Plans to develop a 700MW blue hydrogen production plant on the Thames estuary near London have advanced with the signing of two memorandums of understanding (MoUs) to evaluate shipping CO₂ from the plant to storage facilities off the coast of Aberdeen in Scotland.
Project Cavendish—which is backed by a consortium of Shell, German utility Uniper; professional services firm Arup; UK power company VPI; National Grid Ventures, the commercial arm of transmission system operator National Grid; and UK utility SSE Thermal—aims to start production at Isle of Grain in 2027, with a target annual production of 1.75GW of hydrogen and the capture of 3mn t/yr CO₂ by 2030.
The Cavendish consortium has signed an MoU with the Acorn carbon capture and storage (CCS) consortium, which is developing CO₂ storage and transport for the Scottish CCS cluster.
“This MoU with Acorn CCS is a key step that enables us to explore transporting the associated carbon emissions and storing them off the coast of Aberdeen” Bogers, Shell
Separately, Acorn has signed an MoU with Scotland’s Peterhead Port, Europe’s largest fishing port, to support the feasibility and early design work for a dedicated CO₂ handling terminal at the port by 2026.

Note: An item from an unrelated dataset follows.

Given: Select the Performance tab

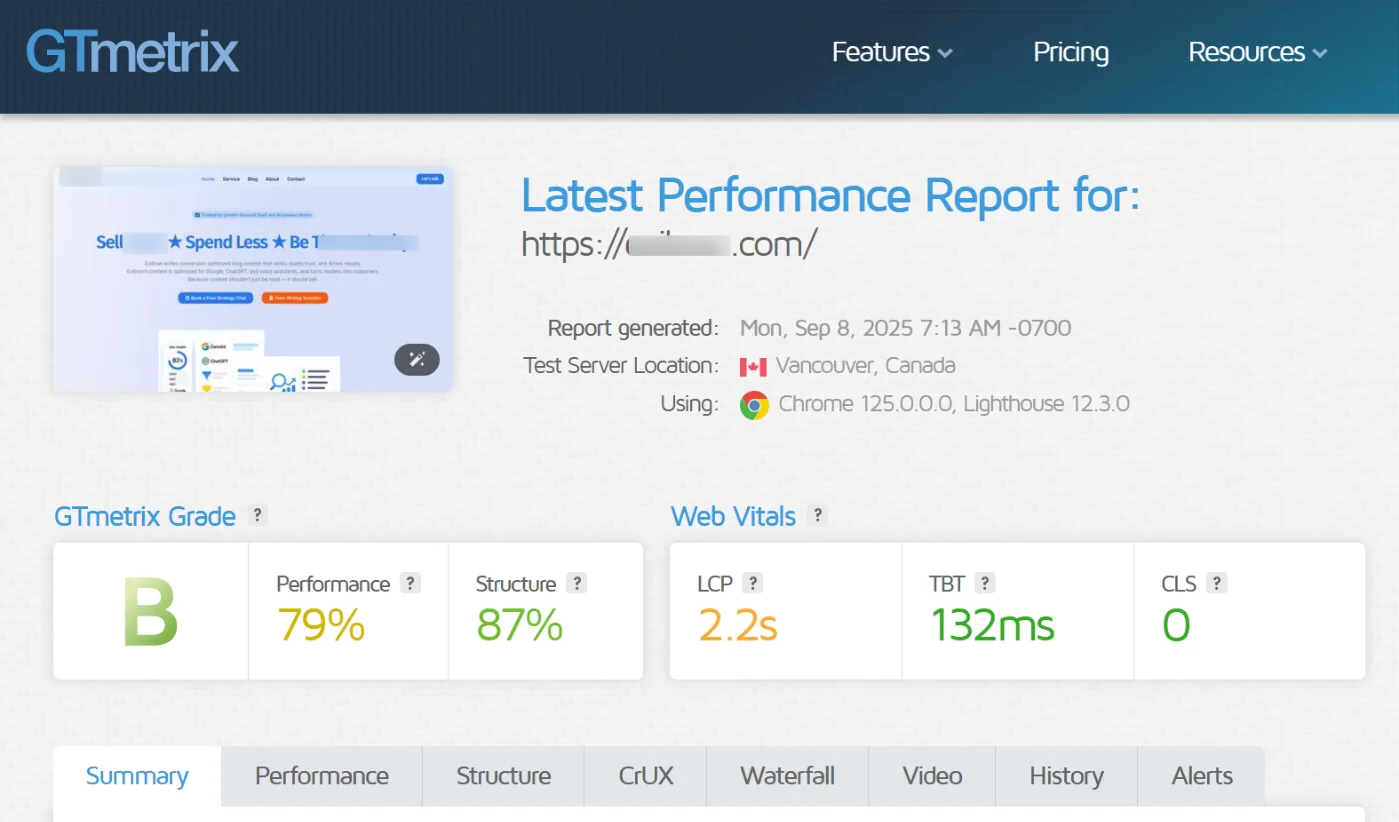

“We and our partners in Project Cavendish are looking to producing hydrogen in the Thames estuary to serve customers in the southeast of England. This MoU with Acorn CCS is a key step that enables us to explore transporting the associated carbon emissions and storing them off the coast of Aberdeen,” says Paul Bogers, vice president for hydrogen at Shell.
The Cavendish plant is designed to help meet London’s demand for low-carbon power, heating and transport. It will be sited in close proximity to gas and electricity networks, power stations and the existing Grain LNG import facility.
Work is underway at the deepwater Peterhead Port to explore the development of a dedicated CO₂ reception terminal. The port infrastructure includes a jetty originally designed for large bulk oil tankers, delivering the feedstock for electricity generation at Peterhead power station. The jetty can be repurposed for handling both bulk CO₂ imports and hydrogen exports. Investment in a second berth is envisaged as volumes of CO₂ and hydrogen increase.
The Southampton industrial cluster, also in the running for the UK’s CCS competition, has also proposed shipping CO₂ to the North Sea to be injected into storage sites.